Fort-Snelling est le quartier-général de l’armée qui garde la frontière indienne ; j’y ai vu deux prisonniers : on en a fait quelques centaines durant la dernière incursion des Indiens. Ils étaient enchaînés dans leur cachot, l’air noble et fier, bien différens des Indiens dégénérés que j’avais vus au nord. Il est vrai qu’on les dit mêlés de race blanche, ce qui explique leur beau profil et leur front ouvert. L’un d’eux gisait enveloppé dans sa couverture, condamné à être pendu le lendemain, — il a massacré treize personnes de sa main ; il me regardait fixement en murmurant des paroles entrecoupées.
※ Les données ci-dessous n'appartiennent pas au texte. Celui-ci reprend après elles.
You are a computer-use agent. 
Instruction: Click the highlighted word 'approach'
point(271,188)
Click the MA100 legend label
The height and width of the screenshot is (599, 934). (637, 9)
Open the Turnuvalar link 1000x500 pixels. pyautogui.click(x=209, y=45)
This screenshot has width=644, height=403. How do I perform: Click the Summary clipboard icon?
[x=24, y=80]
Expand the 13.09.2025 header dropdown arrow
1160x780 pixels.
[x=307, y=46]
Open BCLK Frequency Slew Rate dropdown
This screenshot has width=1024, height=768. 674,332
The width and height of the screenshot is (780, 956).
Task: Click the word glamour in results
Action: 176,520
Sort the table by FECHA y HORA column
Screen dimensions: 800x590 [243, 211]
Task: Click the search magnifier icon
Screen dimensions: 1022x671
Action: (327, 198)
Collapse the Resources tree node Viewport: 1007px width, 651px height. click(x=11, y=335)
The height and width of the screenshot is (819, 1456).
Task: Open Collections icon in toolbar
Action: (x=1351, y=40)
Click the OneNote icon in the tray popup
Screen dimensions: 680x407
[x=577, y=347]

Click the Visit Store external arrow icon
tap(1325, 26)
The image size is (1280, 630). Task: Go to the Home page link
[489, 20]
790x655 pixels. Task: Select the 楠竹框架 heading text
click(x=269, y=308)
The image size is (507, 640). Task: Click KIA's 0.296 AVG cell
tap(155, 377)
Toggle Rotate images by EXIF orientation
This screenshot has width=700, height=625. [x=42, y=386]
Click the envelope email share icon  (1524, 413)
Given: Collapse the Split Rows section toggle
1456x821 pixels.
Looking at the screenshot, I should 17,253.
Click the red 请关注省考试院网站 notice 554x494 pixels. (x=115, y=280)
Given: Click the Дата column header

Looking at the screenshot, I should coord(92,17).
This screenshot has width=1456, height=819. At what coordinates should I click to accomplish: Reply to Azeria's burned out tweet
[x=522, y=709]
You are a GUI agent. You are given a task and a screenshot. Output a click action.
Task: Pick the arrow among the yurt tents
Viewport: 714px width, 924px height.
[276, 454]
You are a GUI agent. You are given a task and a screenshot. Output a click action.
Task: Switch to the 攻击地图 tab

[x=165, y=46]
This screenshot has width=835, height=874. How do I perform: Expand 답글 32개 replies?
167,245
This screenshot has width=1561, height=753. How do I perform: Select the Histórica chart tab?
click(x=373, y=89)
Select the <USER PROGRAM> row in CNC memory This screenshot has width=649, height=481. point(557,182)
Le second n’a commis d’autre crime que de tuer en combattant ; on lui rendra la clé des champs. J’avais à la main un bouquet de fleurs sauvages, de belles fleurs jaunes et rouges embaumées ; il me fit un signe, je les lui donnai. Alors il se mit à les baiser, à les sentir, à grignoter les tiges, à effeuiller les corolles, à faire siffler les pétales entre ses lèvres, à jouer en un mot comme un enfant. Il était touchant de le voir, au fond de son cachot obscur, témoigner une sorte d’amour enfantin à ces fleurettes qui lui parlaient de ses solitudes et de ses chères prairies. Je regardais cette figure joyeuse et inoffensive, me demandant s’il était bien vrai que ce grand enfant cachât une bête féroce.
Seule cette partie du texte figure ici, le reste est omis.